Surtout, en s'en prenant frontalement à l'agence qui aide à faire vivre les réfugiés palestiniens, les velléités d'Israël sont plus larges, a suggéré le chef de l'UNRWA devant les Etats. Le droit au retour des réfugiés palestiniens (ou à tout le moins la reconnaissance de la responsabilité d'Israël et une possible compensation) a toujours constitué une pierre centrale de tout accord de paix éventuel entre
Israéliens et Palestiniens. «Israël veut à présent changer les paramètres», a résumé Lazzarini. Ou, dit plus clairement encore, le but serait de «compromettre toute solution négociée».
Salve de reproches
Face à cet enjeu, que la majorité des Etats comprennent bien, certains représentants de pays européens se tortillaient entre des déclarations de soutien aux victimes palestiniennes et la décision prise par leur capitale de stopper les fonds en faveur de l'UNRWA. Il manque aujourd'hui 400 millions de dollars à l'agence pour pouvoir assurer son fonctionnement. «Ces Etats qui ont interrompu leur aide l'ont fait avant tout pour des questions de politique intérieure. Ils se trouvent aujourd'hui piégés par cette décision prise très rapidement», analyse le commissaire général.

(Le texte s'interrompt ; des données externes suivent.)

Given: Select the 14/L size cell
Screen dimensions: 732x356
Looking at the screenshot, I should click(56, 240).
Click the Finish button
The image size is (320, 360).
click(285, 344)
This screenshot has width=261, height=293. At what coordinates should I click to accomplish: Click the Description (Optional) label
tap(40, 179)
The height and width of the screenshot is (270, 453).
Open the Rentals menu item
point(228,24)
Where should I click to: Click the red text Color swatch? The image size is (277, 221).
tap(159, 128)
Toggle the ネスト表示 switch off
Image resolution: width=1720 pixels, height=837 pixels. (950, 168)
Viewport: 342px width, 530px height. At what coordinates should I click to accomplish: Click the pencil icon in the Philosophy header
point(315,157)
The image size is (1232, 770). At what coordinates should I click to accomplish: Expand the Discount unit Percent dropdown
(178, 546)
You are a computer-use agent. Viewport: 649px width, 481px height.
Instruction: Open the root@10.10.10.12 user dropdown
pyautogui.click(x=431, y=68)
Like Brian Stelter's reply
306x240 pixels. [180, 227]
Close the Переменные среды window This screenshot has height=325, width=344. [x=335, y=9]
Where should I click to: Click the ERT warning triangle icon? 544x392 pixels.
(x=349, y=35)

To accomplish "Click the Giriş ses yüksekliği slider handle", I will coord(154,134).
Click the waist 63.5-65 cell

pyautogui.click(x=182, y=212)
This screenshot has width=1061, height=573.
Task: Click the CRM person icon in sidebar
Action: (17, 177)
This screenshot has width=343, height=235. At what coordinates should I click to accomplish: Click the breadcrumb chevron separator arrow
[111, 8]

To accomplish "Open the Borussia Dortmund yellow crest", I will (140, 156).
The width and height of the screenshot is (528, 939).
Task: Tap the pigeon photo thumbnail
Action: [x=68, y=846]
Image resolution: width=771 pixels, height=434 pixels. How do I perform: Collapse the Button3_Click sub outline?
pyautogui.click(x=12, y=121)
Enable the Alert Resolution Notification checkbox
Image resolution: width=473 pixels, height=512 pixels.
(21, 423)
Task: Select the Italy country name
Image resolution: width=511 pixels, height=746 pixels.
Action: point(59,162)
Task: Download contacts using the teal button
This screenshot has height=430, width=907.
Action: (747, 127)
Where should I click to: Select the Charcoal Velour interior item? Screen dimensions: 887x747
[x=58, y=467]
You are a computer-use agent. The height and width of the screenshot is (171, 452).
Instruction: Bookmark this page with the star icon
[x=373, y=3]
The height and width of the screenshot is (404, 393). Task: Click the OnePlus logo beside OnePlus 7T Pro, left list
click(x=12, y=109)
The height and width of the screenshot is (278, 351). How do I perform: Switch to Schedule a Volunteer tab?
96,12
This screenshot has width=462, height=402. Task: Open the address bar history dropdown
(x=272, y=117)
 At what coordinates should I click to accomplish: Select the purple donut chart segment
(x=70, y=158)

Intervenant dans le débat, une représentante israélienne lançait une salve de reproches, accusant l'agence de l'ONU – dont 10% des employés seraient selon elle membres du Hamas – d'être un repaire de terroristes, d'avoir participé au réseau de tunnels sous Gaza et d'aider le Hamas à exploiter son infrastructure. «L'ONU a délibérément ignoré nos cris d'alarme pendant des décennies», assurait-elle. La «perpétuation du statut de réfugié», dont l'UNRWA est accusée d'être le maître d'oeuvre, ne serait, en réalité, qu'un «instrument aux mains des terroristes».